Visual Corner
A case of Raynaud’s Disease

Dr.Murali Krishna M.D (Hom)
Savitri Homeopathy clinic
Ramnagar junction, Vizag-2 (India)
Phone: 0891-2562061


     Dr. S. Murali Krishna is a leading practitioner practices at Visak, Andra Pradesh State. He is enthusiastic in treating challenging cases, very often his study will be emphasized on Evidence Based Medicine. Here he presents a Raynaud’s disease.

     The man aged forty years, who was diagnosed and treated as Rayanaud’s Disease by a vascular surgeon consulted me .He wanted to avoid surgery on his economical issues. I examined his fingers with much induration and discharges from the tips on both hands. I noticed some places with blue discolouration. He is a non-stop “Bidi smoker” for a long time.

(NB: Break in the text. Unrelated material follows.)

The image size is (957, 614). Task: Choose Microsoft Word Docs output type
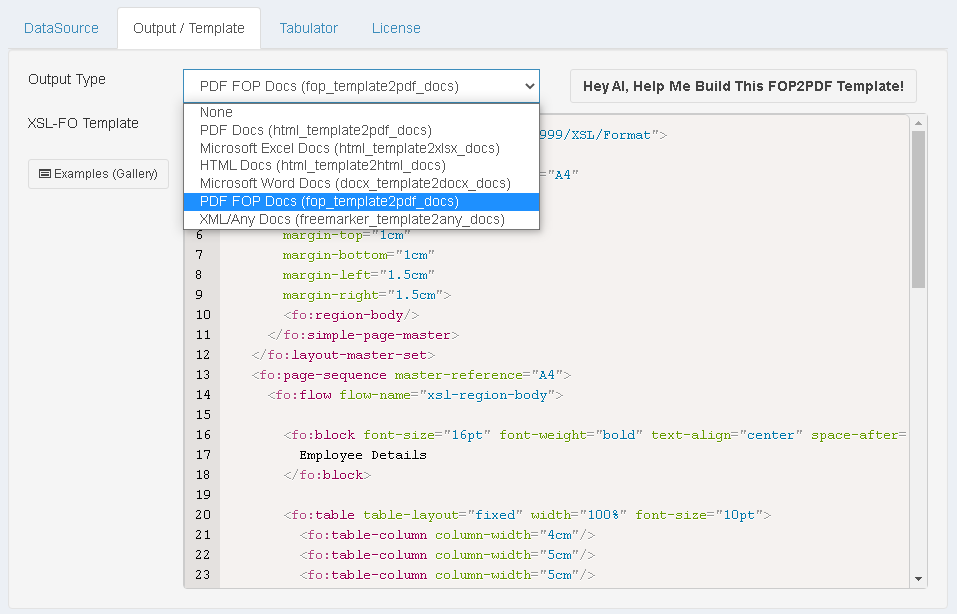[355, 183]
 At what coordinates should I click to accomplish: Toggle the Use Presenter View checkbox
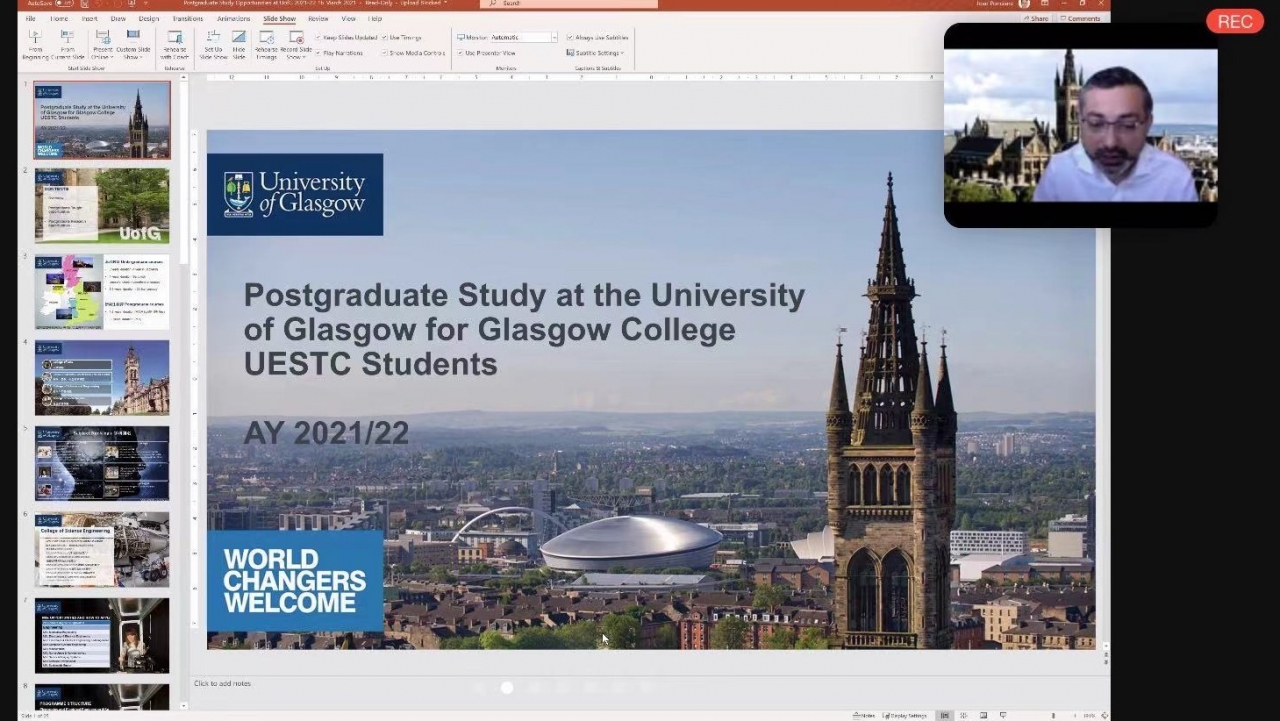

The symptomatology of the case as follows:

  • Restless and anxious about the complaint.
  • Chilly patient.

  • Burning pains and ameliorated by heat.
  • Bidi smoker
  • Coldness of the affected parts.

  •      The symptomatology classically directed me to prescribe Arsenicum Album with reference to Radar Keynotes. I prescribed Arsenic Album 200 one dose. Initially I observed some changes in discharges and gradual change in colour from blue to purple. Further follow up were prescribed with same remedy at monthly intervals. Excellent improvement preceded the lesions. Finally I prescribed Merc Sol 200 based on the syphilitic miasmatic expression as ulceration.
    The photographs taken during and after are given in the back wrapper visual corner for better appreciation.


    What is Rayanaud’s Disease?

         Raynaud’s disease is a rare disorder that affects blood vessels. These disorders are marked by brief episodes of vasospasm following the narrowing of the blood vessels. Vasospasm causes decreased blood flow to the fingers and toes, and rarely to the nose, ears, nipples, and lips. The fingers are the most commonly affected area, but the toes also are affected frequently. When this disorder occurs without any known cause, it is called Raynaud’s disease, or primary Raynaud’s. When the condition occurs along with a likely cause, it is known as Raynaud’s phenomenon, or secondary Raynaud’s. Primary Raynaud’s is more common and tends to be less severe than secondary Raynaud’s.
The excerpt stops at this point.